Le petit Faust se noie dans une parodie épuisante d’émissions télévisées. Qui pourra le retrouver ?

Perdu de vue !

LOUIS-AUGUSTE-FLORIMOND RONGER (1825-1892) est considéré aujourd’hui comme le rival malheureux d’Offenbach, bien qu’il ait à son actif un grand nombre d’opéras-bouffes et autres opérettes. On a bien ressuscité, ces dernières saisons, V’lan dans l’œil, hilarante parodie de Lucia di Lammermoor*, ou encore Les Chevaliers de la Table ronde, mais voilà tout, et c’est bien peu. On pouvait donc se réjouir que Les Folies parisiennes, dans une coproduction avec les Opéras de Tours et de Reims et le Palazzetto Bru Zane (spectacle repris au Théâtre de l’Athénée, où nous venons de le voir), s’emparent du Petit Faust. Car cet ouvrage est annoncé lui aussi comme une charge, cette fois de Faust bien sûr, comme son titre l’indique, et en particulier de l’opéra de Gounod.
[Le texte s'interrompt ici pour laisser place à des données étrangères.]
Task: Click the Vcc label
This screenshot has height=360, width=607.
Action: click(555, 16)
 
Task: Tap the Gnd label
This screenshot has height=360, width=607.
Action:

Las ! la parodie se perd ici dans une autre parodie, signée Sol Espeche, qui nous fait presque entièrement oublier ce qui était (peut-être) l’intérêt, voire la beauté de l’œuvre d’Hervé. Après tout, se moquer de Goethe et de Gounod peut-être un étonnant ressort théâtral, et tout n’est pas entièrement à oublier chez Offenbach, champion institué de la bouffonnerie musicale. Mais faire entrer de force Le Petit Faust dans le monde des émissions de télévisions les plus niaises (on devinera celles qui se cachent sous les titres Champs déguisés ou Tournez ma chaise), et transformer la représentation en faux enregistrement de l’une de ces émissions, fait qu’on ne sait plus trop de quoi il est question. Encouragements du chauffeur de salle, incidents techniques, spectateurs fictivement invités à monter sur scène (le pastiche du film Yannick, qui met en scène un spectateur trouvant navrant ce qui a lieu sur scène, est peut-être le moment le plus drôle de la soirée), etc., finissent par épuiser, tant la musique d’Hervé, ou ce qu’on peut en apprécier, mérite un traitement autrement subtil. Passer constamment de l’univers de Guy Lux ou Jacques Martin à des refrains du style « Pif paf pan, en avant / Le pied leste et du geste » (car le livret d’Hector Crémieux et Adolphe Jaime ne paraît pas très virtuose dans le calembour) est périlleux et l’ensemble, qu’on peut trouver facétieux au début, devient vite ennuyeux, même si la salle joue le jeu, rit et applaudit quand on le lui demande.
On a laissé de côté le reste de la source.